Single spinning nuclei in diamond offer a stable quantum computing building block

At room temperature, carbon-13 nuclei in diamond create stable, controllable quantum register.
Surmounting several distinct hurdles to quantum computing, physicists at Harvard University have found that individual carbon-13 atoms in a diamond lattice can be manipulated with extraordinary precision to create stable quantum mechanical memory and a small quantum processor, also known as a quantum register, operating at room temperature. The finding brings the futuristic technology of quantum information systems into the realm of solid-state materials under ordinary conditions.

They found that nuclear spins associated with single atoms of carbon-13 — which make up some 1.1 percent of natural diamond — can be manipulated via a nearby single electron whose own spin can be controlled with optical and microwave radiation. The excitation of an electron by focusing laser light on a nitrogen vacancy center, a stable defect in a diamond lattice where nitrogen replaces an atom of carbon and develops an electronic spin in its ground state, causes the single electron’s spin to act as a very sensitive magnetic probe with extraordinary spatial resolution.

Using the nitrogen center as an intermediary, a single carbon-13 atom’s nuclear spin is cooled to near absolute zero, creating in the process a single, isolated quantum bit with a coherence time that approaches seconds. The controlled interaction between the electron and nuclear spins allows the latter to be used as very robust quantum memory.

The Harvard physicists also observed and manipulated coupling between individual nuclear spins, thus demonstrating a way to increase the number of qubits working in the quantum register.
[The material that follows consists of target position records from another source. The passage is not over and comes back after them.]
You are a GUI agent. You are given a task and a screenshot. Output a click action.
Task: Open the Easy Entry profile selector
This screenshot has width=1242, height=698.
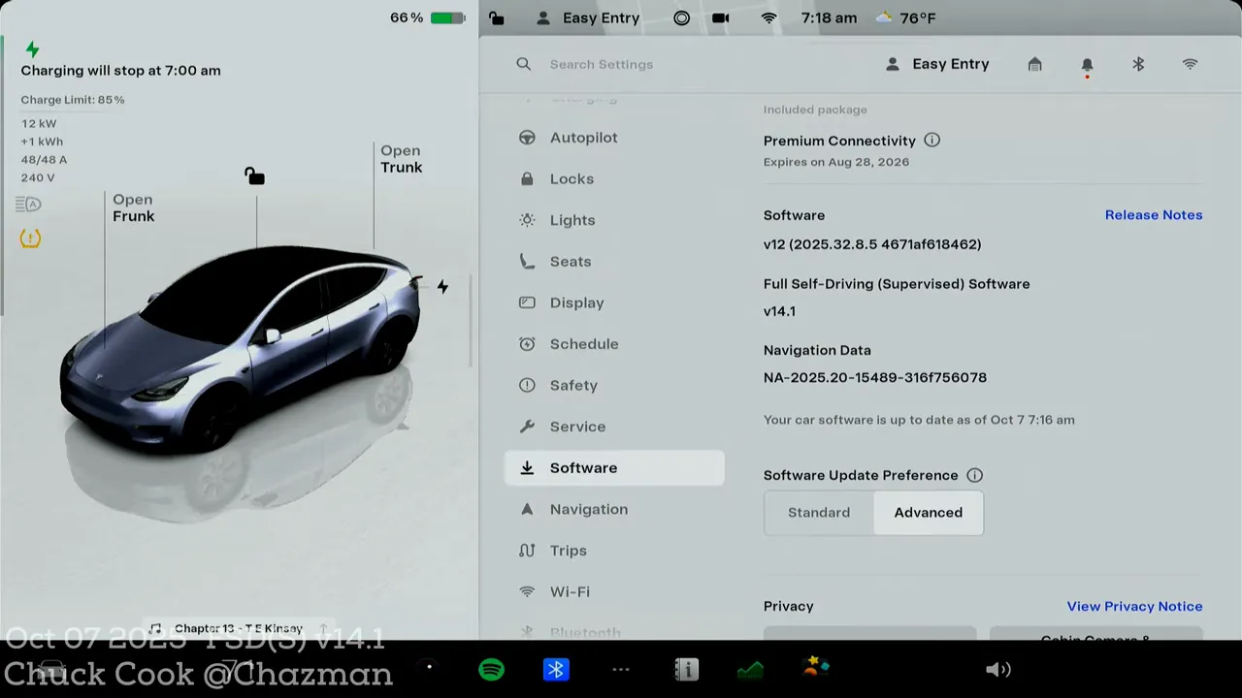point(938,65)
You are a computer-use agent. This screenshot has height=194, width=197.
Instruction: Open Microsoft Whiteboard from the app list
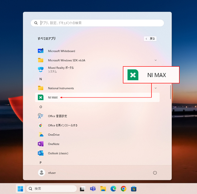(x=61, y=51)
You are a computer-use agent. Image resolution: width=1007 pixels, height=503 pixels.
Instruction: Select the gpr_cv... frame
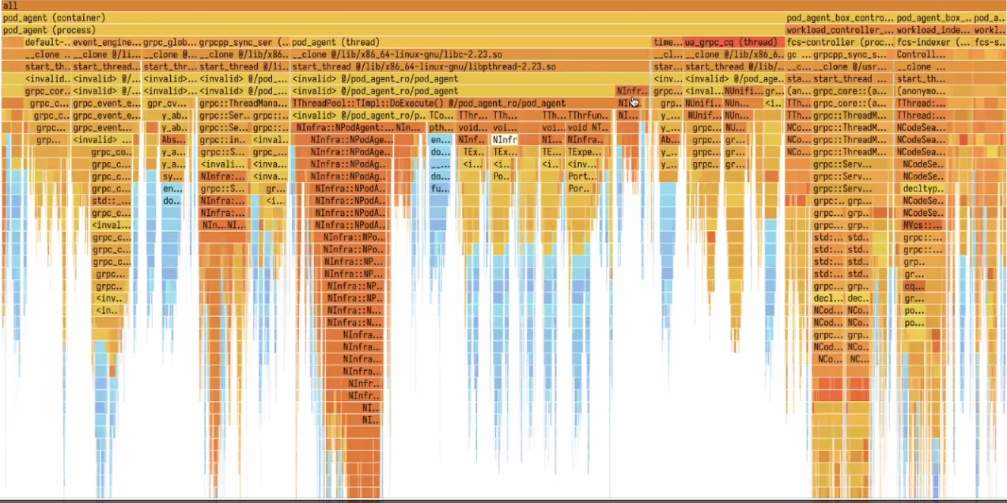coord(165,104)
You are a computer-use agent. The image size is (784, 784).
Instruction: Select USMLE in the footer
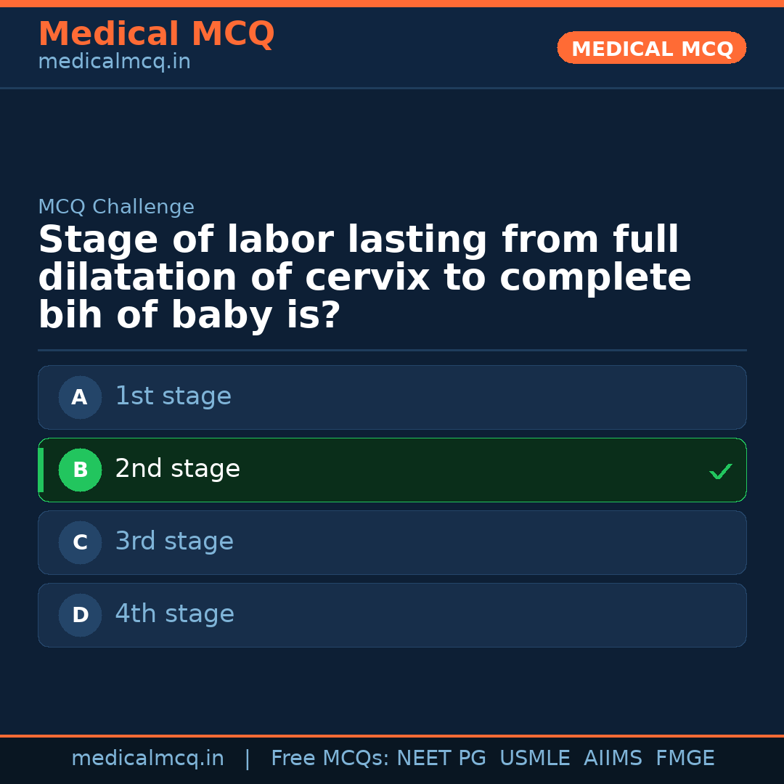[x=534, y=759]
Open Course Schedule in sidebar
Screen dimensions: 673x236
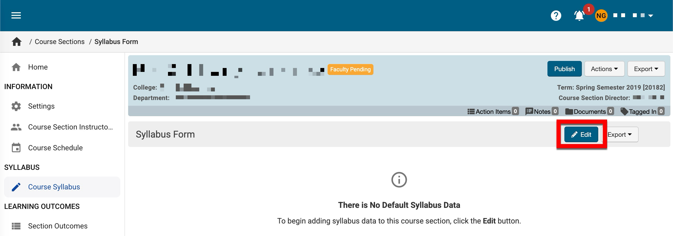pyautogui.click(x=55, y=148)
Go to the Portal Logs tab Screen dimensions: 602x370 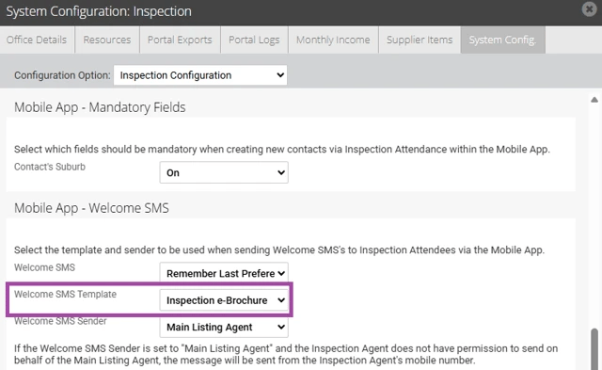coord(254,40)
Because the electron spin and nuclear spin are controlled independently, the experiments lay the groundwork for development of larger, scalable systems in which such quantum registers are connected via optical photons.

“Beyond specific applications in quantum information science,” the authors write, “our measurements show that the electron spin can be used as a sensitive local magnetic probe that allows for a remarkable degree of control over individual nuclear spins.”